From Omeleto.
An influencer’s secret is discovered.
I, CHINESE is used with permission from Keith Leung. Learn more at https://keithleung.org.
Ken is an online influencer who has garnered a following for using Chinese stereotypes in his comedy stunts. But while he’s gotten popular via social media, he’s managed to keep his online persona a secret from his family, who would disapprove of getting laughs and clicks at the expense of his culture.
One day at a store, Ken is filming in his costume, witnessed by an older Chinese man and his daughter. Later, at a family dinner for the Lunar New Year, he runs into the same man, who turns out to be his distant uncle — and who may reveal to the family just what Ken does online.
Directed and written by Keith Leung, this thought-provoking drama short intertwines the family narrative of a son alienated from his father with an examination of online culture and social media’s perpetuation of racist stereotypes. The result is a modern and thoughtful portrait of a young man stranded at a moral and cultural crossroads, unsure of where he belongs and caught between social media currency and doing what’s right.
We first meet Ken as he’s engaged in his online character, who dresses as a stereotypical "Chinaman" and goes into a business, playing pranks with a broad accent. People love it on social media, where it’s fed to his audience in palatable bites, but when it’s witnessed in real life by an older Chinese man and his young daughter, it feels cringy, and Ken himself seems embarrassed by it.
Through the thoughtful, deliberate storytelling, Ken’s character gets more layers, however, as we go deeper into his story and see glimpses of his more complex home life. Ken lives at home, and the domestic scenes with his father have a pathos to them, as Ken feels a sense of disconnection and even shame of his father, who seems like a rudderless lost soul. Ken’s influencer gig is the only source of growth and the only way he expresses himself and feels heard. In his real life, he feels recessed and even invisible. Even the film’s visuals reflect this schism: Ken’s influencer work is brighter, loud and fast-moving, whereas his "real life" is shot with muted light and colors and more sedate camerawork.
Yet the isolated spheres of home and online life blur when Ken discovers that the disapproving man at the store is a distant uncle at a family dinner. Instantly the tension grows as the film’s dramatic question comes to the fore: will Ken’s influencer persona be discovered, and how will that affect his relationship with his father? Actor Chin Ho Fung as Ken deftly plays both his energetic online persona and the quieter, more melancholic real-life Ken, but we feel his growing sense of panic when he realizes he’s just about to be unmasked.

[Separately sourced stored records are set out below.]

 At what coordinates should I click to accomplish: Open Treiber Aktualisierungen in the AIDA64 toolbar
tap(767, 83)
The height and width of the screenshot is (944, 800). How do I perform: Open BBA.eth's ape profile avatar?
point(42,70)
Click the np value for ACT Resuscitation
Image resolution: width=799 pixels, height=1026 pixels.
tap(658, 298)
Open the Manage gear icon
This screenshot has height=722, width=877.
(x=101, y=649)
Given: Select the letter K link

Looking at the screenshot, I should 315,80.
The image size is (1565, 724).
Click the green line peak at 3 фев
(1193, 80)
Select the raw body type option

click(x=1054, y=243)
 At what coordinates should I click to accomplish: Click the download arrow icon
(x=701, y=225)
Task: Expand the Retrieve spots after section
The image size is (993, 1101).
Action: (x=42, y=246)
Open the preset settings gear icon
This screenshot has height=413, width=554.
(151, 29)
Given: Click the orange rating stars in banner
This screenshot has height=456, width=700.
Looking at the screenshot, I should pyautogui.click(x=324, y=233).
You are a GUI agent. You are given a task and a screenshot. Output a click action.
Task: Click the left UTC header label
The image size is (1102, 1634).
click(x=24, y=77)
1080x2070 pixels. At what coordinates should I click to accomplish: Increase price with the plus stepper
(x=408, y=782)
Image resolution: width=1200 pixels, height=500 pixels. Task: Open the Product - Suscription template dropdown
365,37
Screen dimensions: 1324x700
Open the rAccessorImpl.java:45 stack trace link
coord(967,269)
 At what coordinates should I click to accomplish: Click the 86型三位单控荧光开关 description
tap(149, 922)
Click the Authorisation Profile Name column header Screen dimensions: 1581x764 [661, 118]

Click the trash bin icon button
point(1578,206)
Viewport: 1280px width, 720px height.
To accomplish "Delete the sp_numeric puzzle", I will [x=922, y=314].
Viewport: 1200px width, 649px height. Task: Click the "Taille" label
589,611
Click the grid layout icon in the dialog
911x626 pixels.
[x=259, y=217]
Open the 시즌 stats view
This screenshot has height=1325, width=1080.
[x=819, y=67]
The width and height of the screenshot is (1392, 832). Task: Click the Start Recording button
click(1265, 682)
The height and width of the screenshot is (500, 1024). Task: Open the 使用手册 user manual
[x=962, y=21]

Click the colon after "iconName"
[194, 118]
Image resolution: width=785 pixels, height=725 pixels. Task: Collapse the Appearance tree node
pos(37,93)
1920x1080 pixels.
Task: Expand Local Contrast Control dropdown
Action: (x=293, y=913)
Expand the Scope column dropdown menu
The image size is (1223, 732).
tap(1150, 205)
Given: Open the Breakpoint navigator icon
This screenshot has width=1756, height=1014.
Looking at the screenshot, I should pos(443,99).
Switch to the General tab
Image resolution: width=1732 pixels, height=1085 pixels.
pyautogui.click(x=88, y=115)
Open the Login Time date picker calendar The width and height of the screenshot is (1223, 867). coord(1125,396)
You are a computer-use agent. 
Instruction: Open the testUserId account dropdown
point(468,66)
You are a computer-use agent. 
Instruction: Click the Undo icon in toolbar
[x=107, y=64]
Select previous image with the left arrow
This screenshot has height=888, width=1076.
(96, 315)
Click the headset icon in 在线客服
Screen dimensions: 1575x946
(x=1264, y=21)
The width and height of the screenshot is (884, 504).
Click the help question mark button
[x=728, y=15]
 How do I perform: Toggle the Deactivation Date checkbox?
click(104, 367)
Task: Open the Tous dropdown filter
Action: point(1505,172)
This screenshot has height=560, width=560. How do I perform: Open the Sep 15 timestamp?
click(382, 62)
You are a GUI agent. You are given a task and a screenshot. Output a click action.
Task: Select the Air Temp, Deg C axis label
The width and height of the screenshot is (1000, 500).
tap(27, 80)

But just as we expect a blow-up, I, CHINESE takes a subtler, less predictable turn, where the careful attention to Ken’s home life and relationships pays off. In a gracefully executed scene between father and son, Ken understands something fundamental about his dad’s love and self, helping to unravel the knot that entangled Ken’s internalized self-loathing, his complicated feelings for his parent, and his need for approval and regard on social media. In many ways, he unifies the disparate parts of himself, as the veil between those parts falls and he sees his actions clearly. When he acts accordingly, it’s a true character choice, showing his growth and a shift in his values.